Material to process START

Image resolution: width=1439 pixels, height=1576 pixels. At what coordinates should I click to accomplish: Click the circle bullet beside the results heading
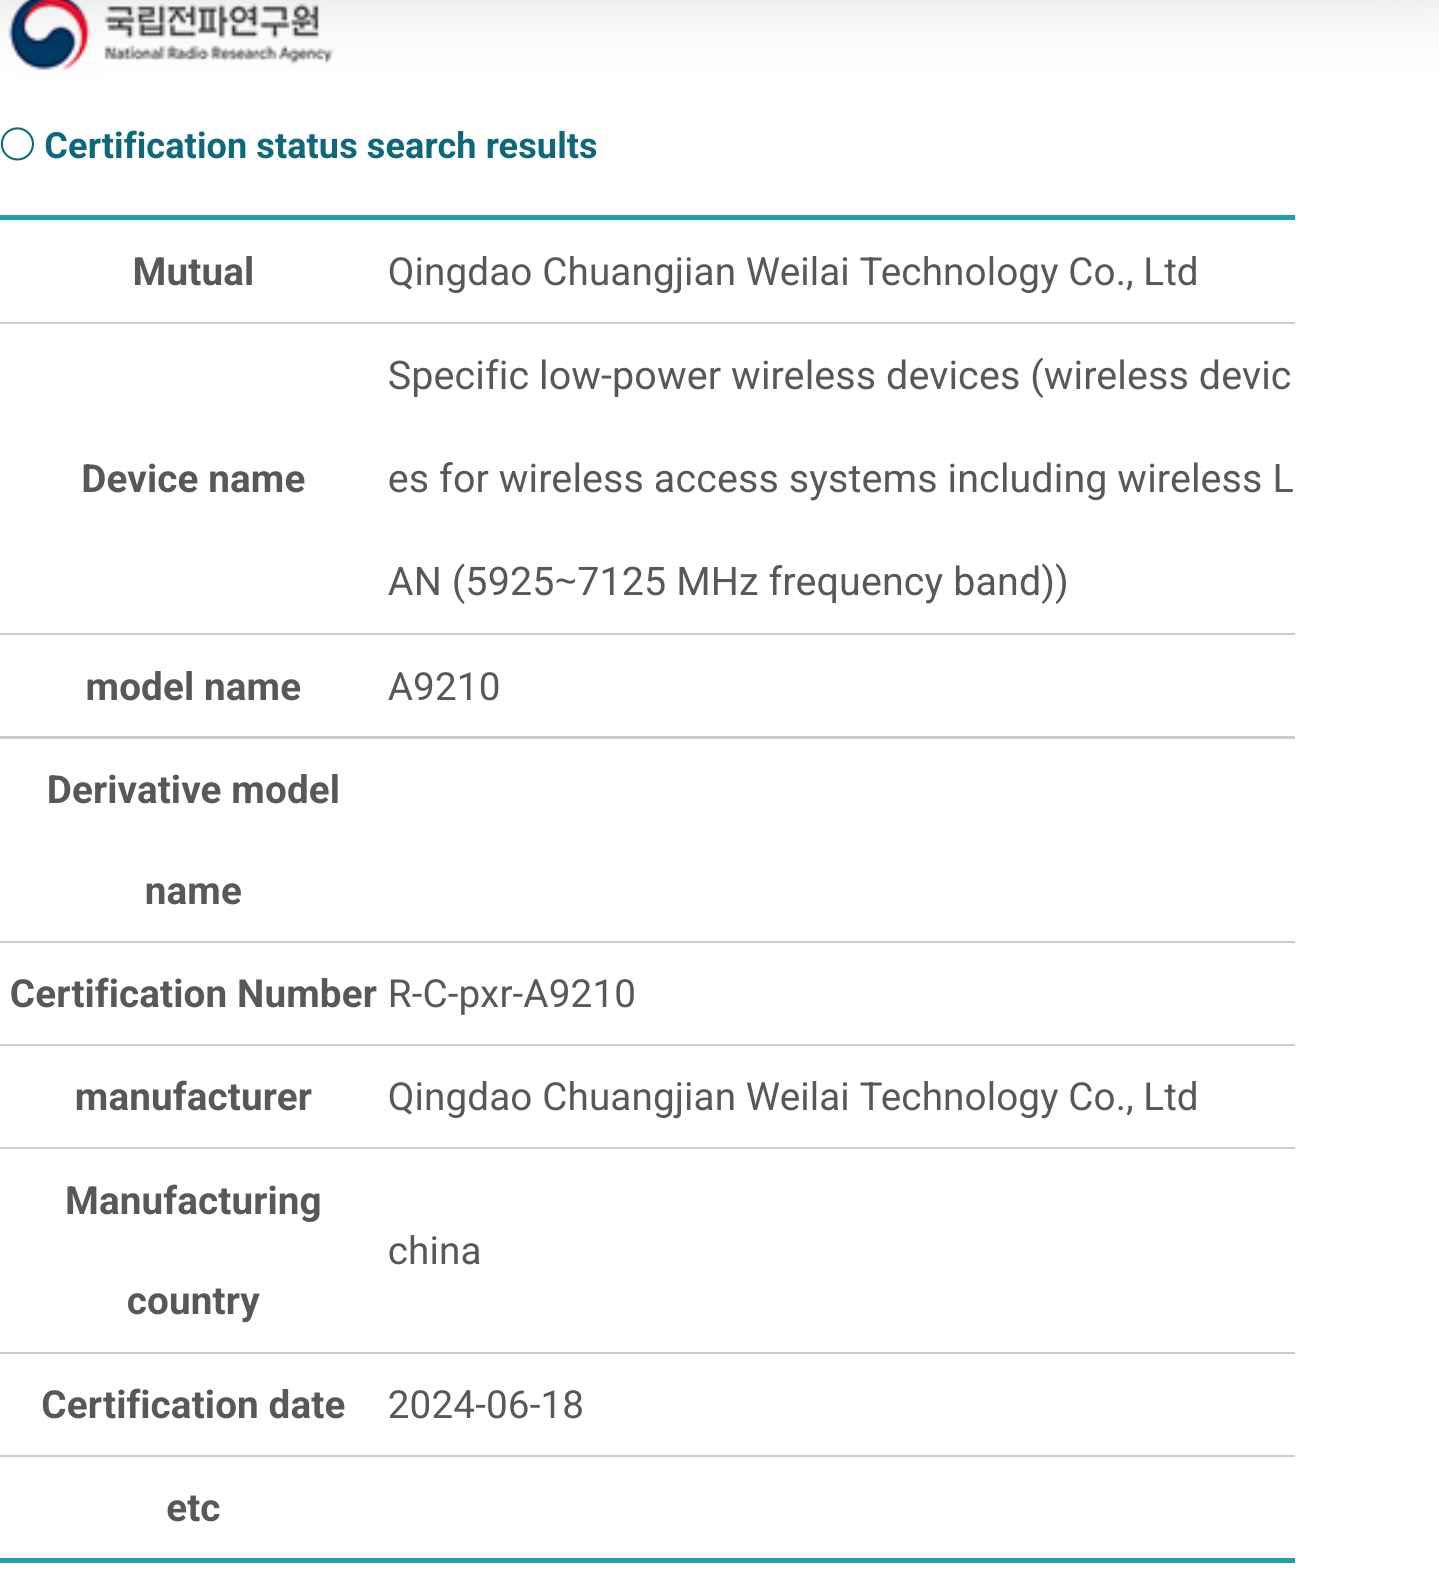coord(18,145)
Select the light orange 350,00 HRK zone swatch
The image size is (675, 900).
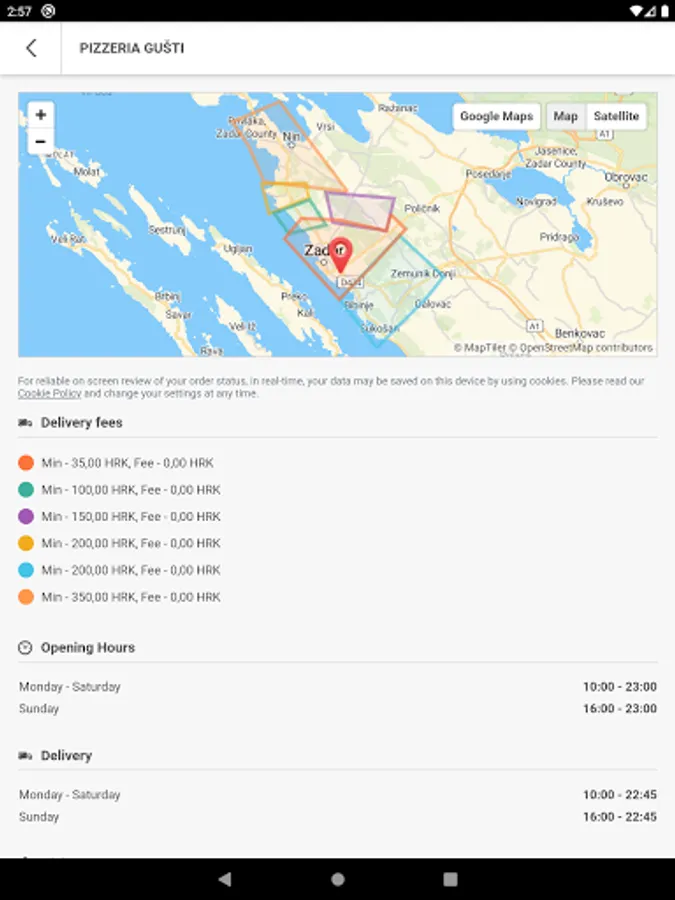pyautogui.click(x=26, y=597)
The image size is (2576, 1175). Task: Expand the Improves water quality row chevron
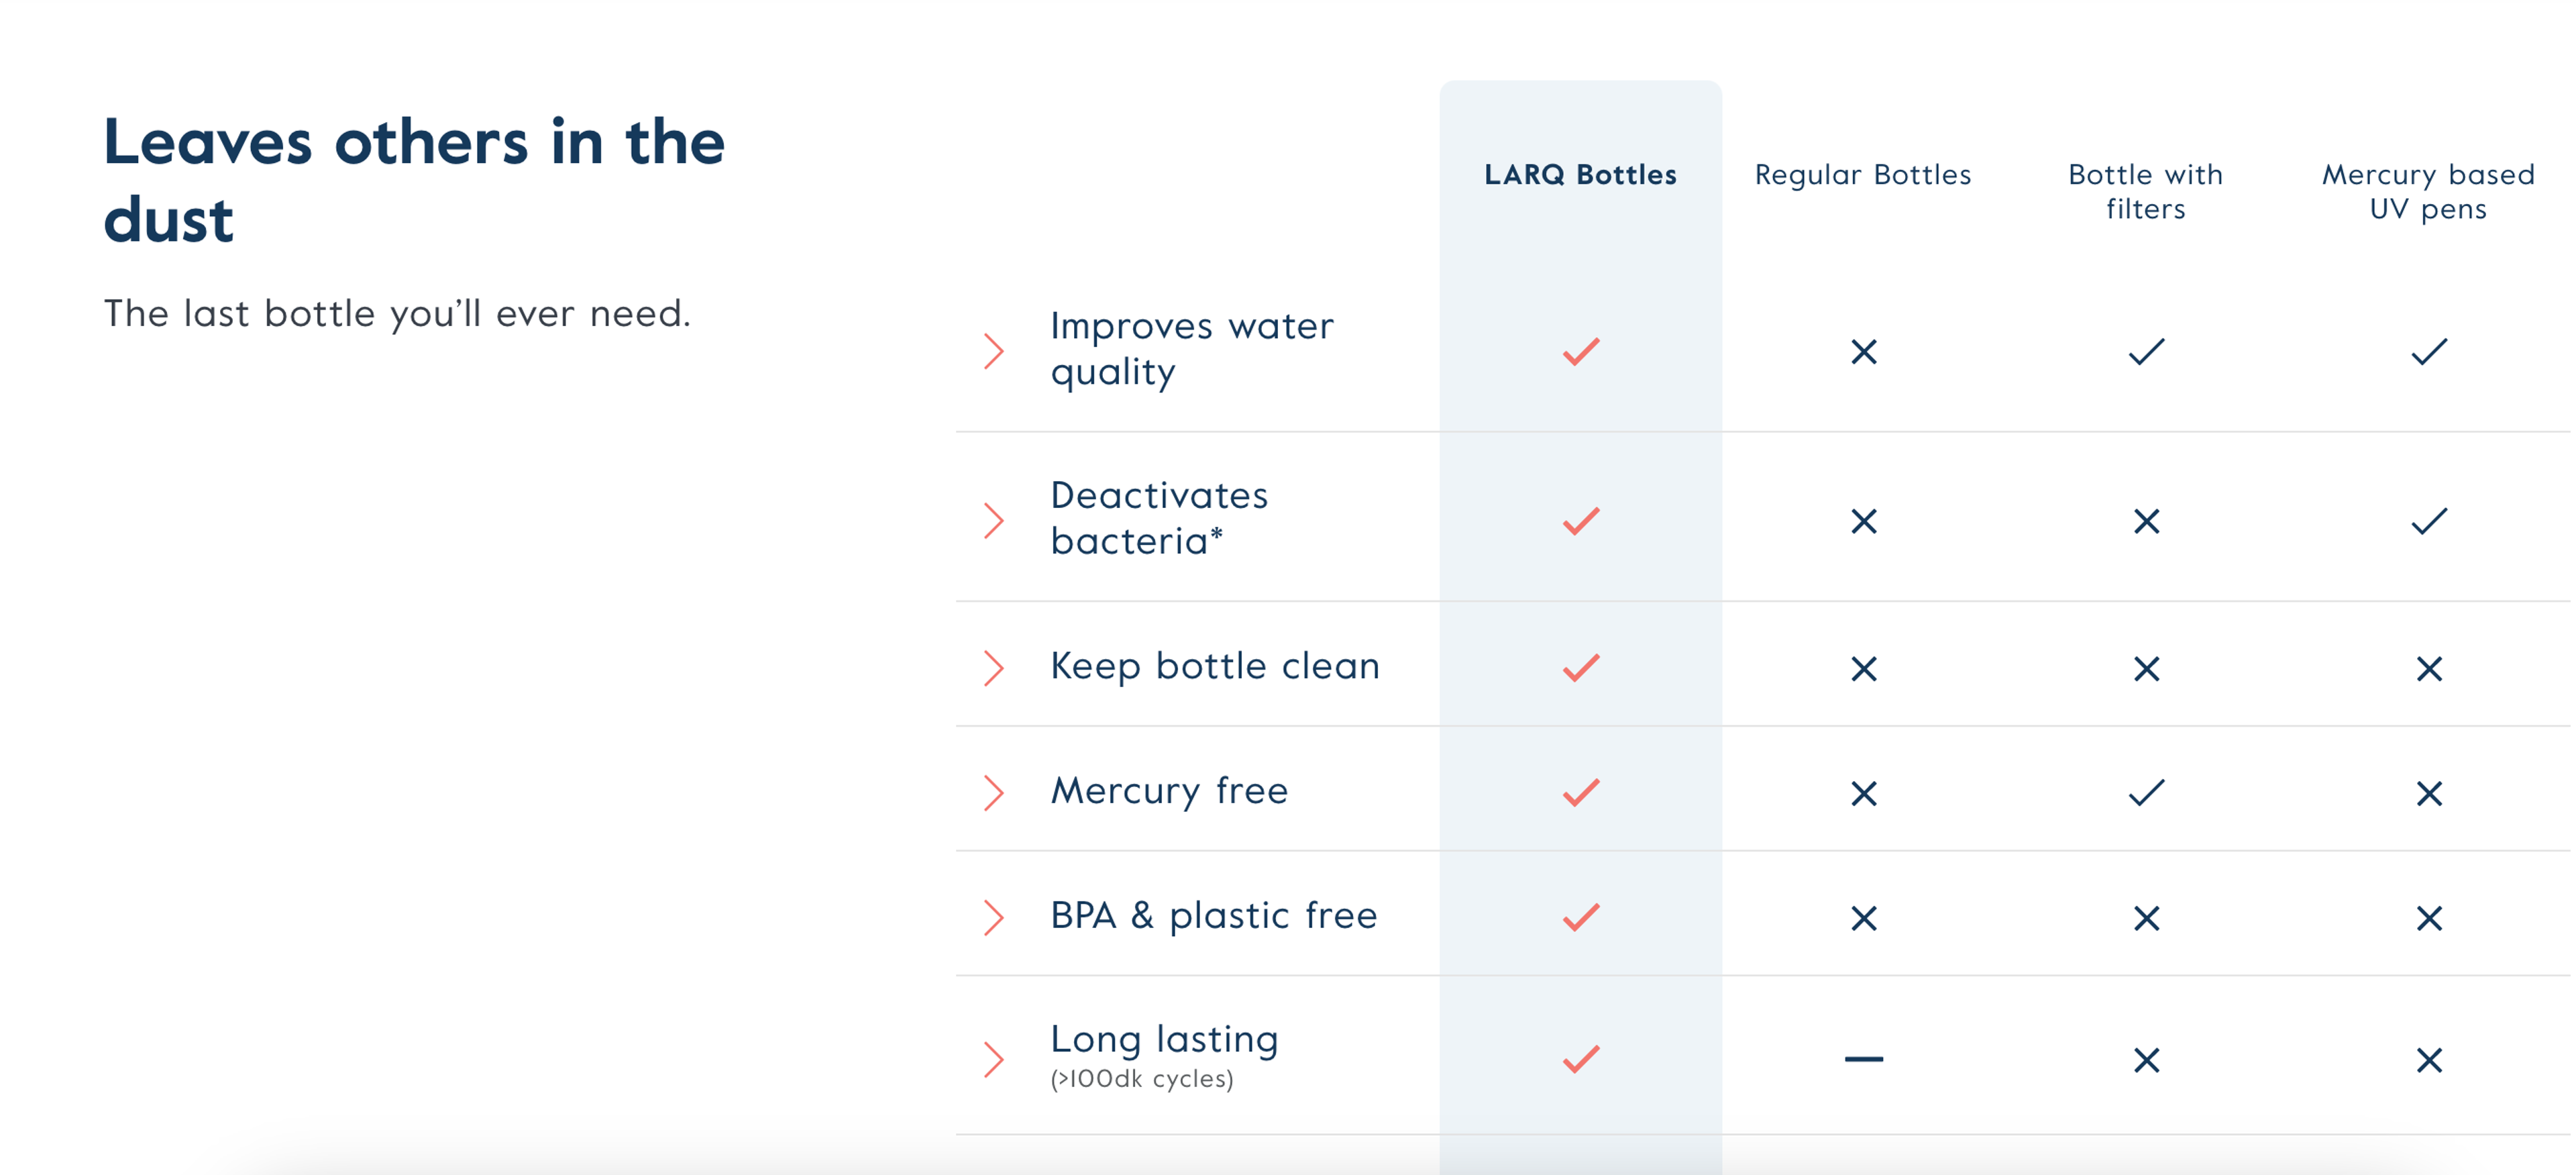tap(993, 351)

Material to process END

Exercise details
Could you transcribe exactly the lines from the one with "The image size is (675, 900)." through the end of the data, both ends included, and nothing else, skipping the pictures?

Result
The image size is (675, 900).
pyautogui.click(x=26, y=597)
The image size is (2576, 1175). Task: Expand the Improves water quality row chevron
tap(993, 351)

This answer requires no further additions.